Stacy Doughan:                 20:43                     Sure Jeff. We actually do have a couple of questions here. If you have a question that you'd like to ask Jeff, go ahead and submit that via the chat box and we'll have him answer that for you right now. The first question that came in is; how much data do I need to build a model?

Jeff Schultz:                        20:59                     That's a great question, Stacy and that's one that is really fairly simple to understand.

                                                                                If I look at the performance of an environment, I generally, if I look at a 10 minute sample of the environment, if it's actually representative of the performance of the environment, I can take a 10 minute sample and build a model based on that. A lot of times I'll take an hour because it's a little bit wider view of what's happening in the environment, but I don't need a lot of data to build a very accurate model.

                                                                                Again, it comes down to a representative sample of what the application is doing. I take a snapshot of that and I can build a model, so it doesn't take a lot of data.

                                                                                I don't need 30 days worth of data, but I might take 30 days of the data to identify what the normal performances that I want to model. I might want to model an average representation of the application or I might want a model worst case. If I look at a month's worth of data, I can pick out the points in time that I actually want a model.

Stacy Doughan:                 22:12                     Then we have a follow on question to that one; related to how much data, how do you get the data? Is it agent-based or can you leverage existing data sources or both?
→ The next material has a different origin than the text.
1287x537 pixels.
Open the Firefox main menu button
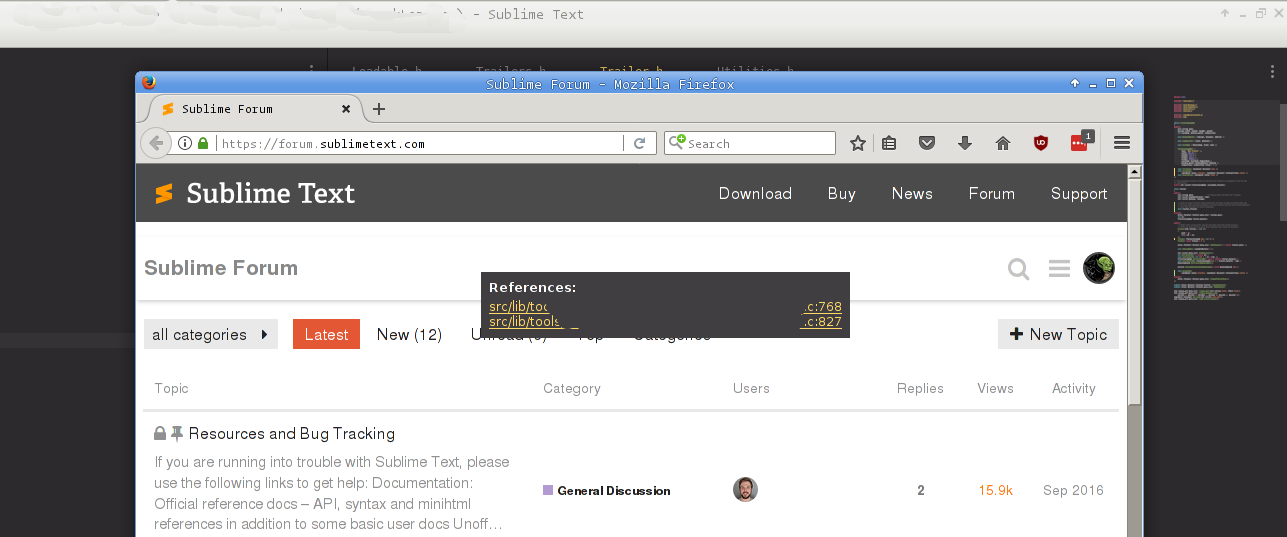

Jeff Schultz:                        22:24                     We can actually do both. We've got a number of platforms that we can actually leverage. What I showed you today was data that TeamQuest has actually collected, but we do have some platforms we support as well.

Stacy Doughan:                 22:42                     All right, so how long did it take you to build and run the different scenarios in this model?
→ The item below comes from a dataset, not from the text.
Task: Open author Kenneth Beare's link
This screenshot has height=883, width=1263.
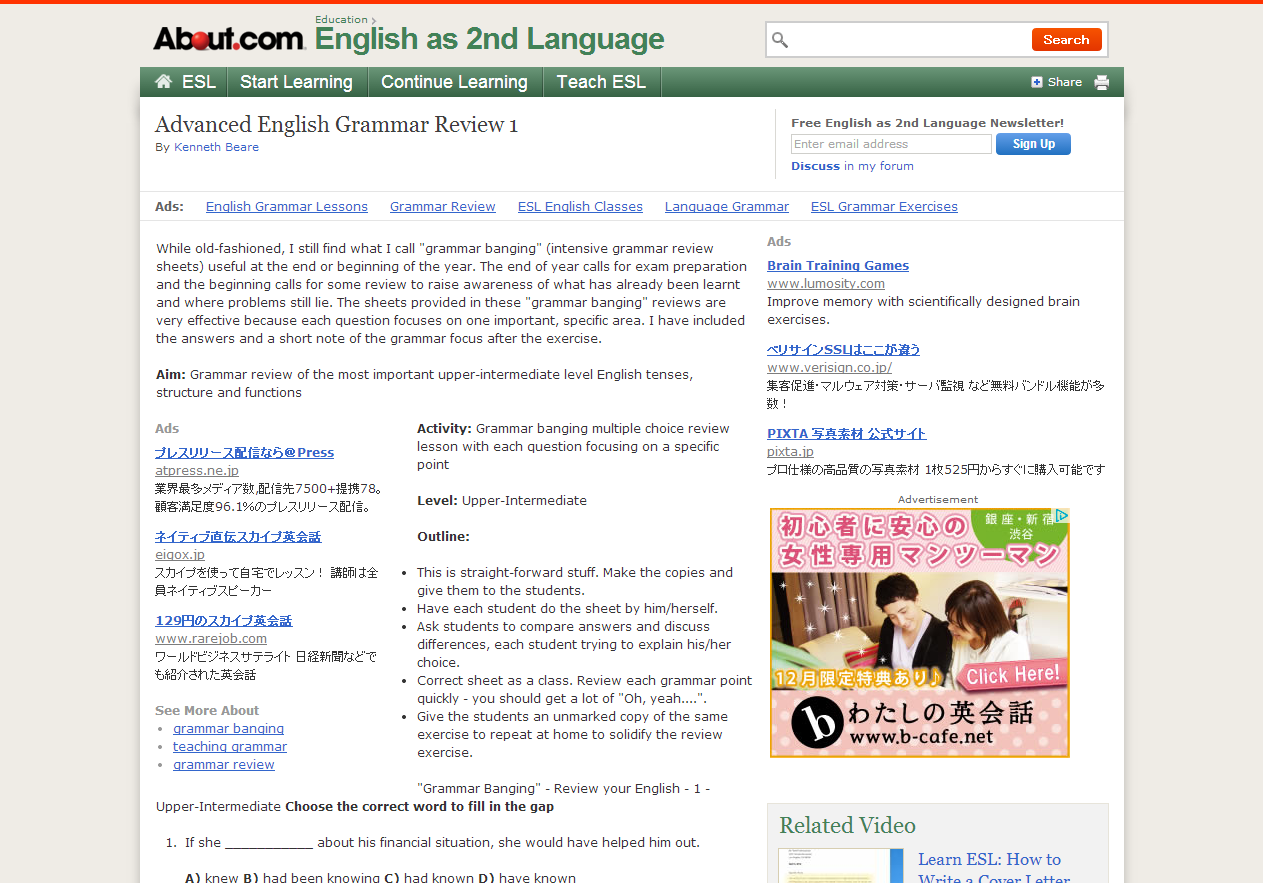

Jeff Schultz:                        22:49                     Oh Stacy, I'd love to answer that question. That's the beauty of TeamQuest Predictor. It took me longer to figure out what data that I actually wanted to use as my baseline, but I could very easily run through all of those modeling scenarios in something less than 30 minutes. It's very quick and easy to build these models and make the projections.

Stacy Doughan:                 23:14                     Then I have one more question here, so if anybody else has questions, go ahead and get those submitted before we end the webinar today. The last question here is; how do you collect data from your cloud instances?

Jeff Schultz:                        23:29                     That's a great question. The challenge with the cloud instances are there virtualized things up there, right? You don't have the advantage like you do with a VMware type of environment where I've got host level metrics. I've only got data collection, I've only got visibility inside the beam, inside those cloud instances.

                                                                                Currently we're actually collecting data inside. We've got an agent that actually collects that data. We're moving towards a remote data collection center or strategy so that we can collect all of that data remotely. Today the way I did it was I actually had an agent installed in the cloud instance to collect the data.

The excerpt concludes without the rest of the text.